USA TODAY US Edition

Trump should fear Woodward’s ‘Fear’

Forget the denials, he does not make stuff up

- Alicia Shepard Alicia Shepard, a member of USA TODAY's Board of Contributo­rs, is a former ombudsman for NPR.

President Donald Trump has called “Fear,” Bob Woodward’s new book, “a work of fiction” and “a scam” that uses “made up” quotes. But he and any other doubters of Woodward’s reporting should know that the veteran journalist will go to great lengths to uncover the truth and demand fairness.

I discovered these traits in researchin­g and writing “Woodward and Bernstein: Life in the Shadow of Watergate,” my 2007 book. Plumbing the archives of author David Halberstam and director Alan Pakula, I found that they go all the way back to Woodward’s troubled childhood in Wheaton, Illinois.

His quest for the truth derives from an insatiable curiosity. At 12, as he told Halberstam, he learned of his parents’ impending divorce by snooping through the mail.
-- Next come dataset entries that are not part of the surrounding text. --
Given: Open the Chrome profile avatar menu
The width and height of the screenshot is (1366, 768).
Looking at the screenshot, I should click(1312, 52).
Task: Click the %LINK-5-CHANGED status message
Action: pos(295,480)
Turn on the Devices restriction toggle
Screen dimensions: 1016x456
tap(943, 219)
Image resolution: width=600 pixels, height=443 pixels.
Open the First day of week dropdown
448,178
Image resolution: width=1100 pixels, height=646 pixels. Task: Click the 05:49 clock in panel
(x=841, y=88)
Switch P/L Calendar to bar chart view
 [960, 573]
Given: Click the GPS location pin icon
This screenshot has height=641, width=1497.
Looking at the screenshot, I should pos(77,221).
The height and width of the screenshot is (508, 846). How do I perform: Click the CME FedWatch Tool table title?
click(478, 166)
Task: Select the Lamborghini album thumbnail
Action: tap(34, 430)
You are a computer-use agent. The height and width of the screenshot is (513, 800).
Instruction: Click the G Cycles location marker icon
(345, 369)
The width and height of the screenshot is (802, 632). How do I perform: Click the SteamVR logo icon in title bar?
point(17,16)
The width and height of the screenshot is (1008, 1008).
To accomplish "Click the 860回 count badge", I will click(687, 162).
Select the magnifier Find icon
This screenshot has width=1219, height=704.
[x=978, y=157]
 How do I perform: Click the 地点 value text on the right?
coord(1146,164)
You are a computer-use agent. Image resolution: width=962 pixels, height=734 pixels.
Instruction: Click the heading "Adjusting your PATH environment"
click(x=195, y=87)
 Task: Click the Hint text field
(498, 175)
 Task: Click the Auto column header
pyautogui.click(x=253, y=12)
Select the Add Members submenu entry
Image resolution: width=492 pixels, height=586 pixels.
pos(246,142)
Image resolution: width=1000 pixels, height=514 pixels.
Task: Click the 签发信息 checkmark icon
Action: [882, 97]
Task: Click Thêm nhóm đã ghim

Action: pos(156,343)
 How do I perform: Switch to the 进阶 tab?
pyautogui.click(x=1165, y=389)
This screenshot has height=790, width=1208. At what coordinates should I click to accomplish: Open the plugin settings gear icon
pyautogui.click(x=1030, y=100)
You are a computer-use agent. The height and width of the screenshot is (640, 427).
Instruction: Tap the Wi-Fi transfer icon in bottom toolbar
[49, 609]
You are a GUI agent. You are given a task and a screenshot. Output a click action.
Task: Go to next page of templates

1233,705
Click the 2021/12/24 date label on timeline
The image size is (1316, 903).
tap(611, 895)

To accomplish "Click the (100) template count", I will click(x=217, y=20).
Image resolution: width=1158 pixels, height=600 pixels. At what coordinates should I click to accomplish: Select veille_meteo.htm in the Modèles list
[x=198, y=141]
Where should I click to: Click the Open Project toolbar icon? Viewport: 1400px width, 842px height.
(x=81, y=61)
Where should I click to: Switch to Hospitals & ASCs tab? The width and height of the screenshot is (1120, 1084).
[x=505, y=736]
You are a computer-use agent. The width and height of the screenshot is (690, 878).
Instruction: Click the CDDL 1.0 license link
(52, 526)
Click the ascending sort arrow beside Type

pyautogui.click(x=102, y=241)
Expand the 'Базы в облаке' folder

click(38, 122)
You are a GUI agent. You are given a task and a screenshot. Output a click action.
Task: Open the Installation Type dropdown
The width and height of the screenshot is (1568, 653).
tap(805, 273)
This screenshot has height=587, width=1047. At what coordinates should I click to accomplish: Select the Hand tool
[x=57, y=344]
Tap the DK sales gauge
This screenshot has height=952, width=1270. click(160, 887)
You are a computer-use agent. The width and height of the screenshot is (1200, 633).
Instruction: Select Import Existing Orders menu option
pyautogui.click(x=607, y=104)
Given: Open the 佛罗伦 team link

He discovered his father’s intent to remarry while rifling through his father’s pockets.

Pakula, who directed the movie “All the President’s Men” that was based on the book by Woodward and Carl Bernstein, did in-depth interviews with them before filming in 1974. He wanted to get at who each of them really was and the early forces that shaped them.

After Woodward’s father remarried, the new blended family included three Woodward kids and three from his stepmother. One Christmas, Woodward counted how many presents his stepmother bought for her children versus his father’s. “He made a list of both sets of presents — priced them in the stores,” wrote Pakula. “She had spent much more money on her own kids. He told his father it was unfair. … That kind of list making, investigat­ions, thoroughne­ss, obsession with unfairness has a lot to do with how he functions as an investigat­ive reporter.”

Pakula’s notes revealed Woodward’s voracious desire to get beyond the surface to expose the truth. “I was raised in a small town in the Midwest, and one of the things I learned very early was that everybody in the town had a secret,” Woodward said. “My mother had a secret. Or a series of secrets. I had secrets. My friends had secrets. And most of the time nobody ever found out about those secret things.”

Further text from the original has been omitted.